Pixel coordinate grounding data
::::::::
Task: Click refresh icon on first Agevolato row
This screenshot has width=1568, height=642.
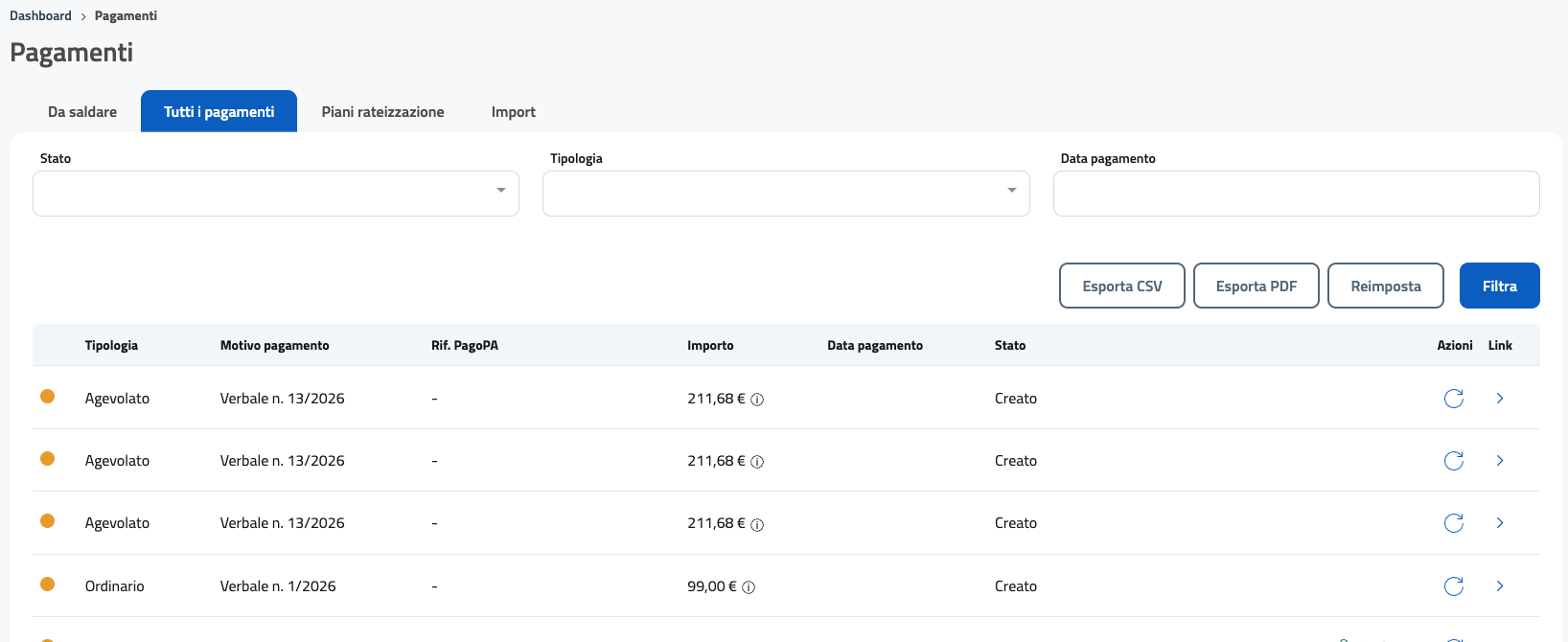Action: tap(1453, 399)
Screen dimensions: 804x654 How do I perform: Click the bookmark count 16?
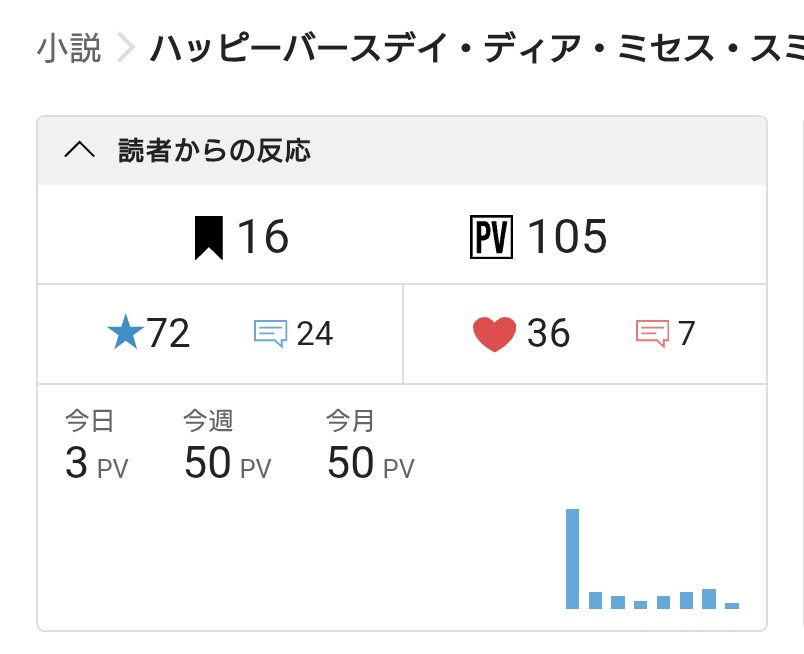click(x=263, y=238)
::::::::
WORK REQUEST —
An exact copy of the entries above, with no pictures, is the required answer.

EXERCISE SOLUTION —
Task: Click refresh icon on first Agevolato row
This screenshot has width=1568, height=642.
Action: tap(1453, 399)
Screen dimensions: 804x654 How do I perform: Click the bookmark count 16?
click(x=263, y=238)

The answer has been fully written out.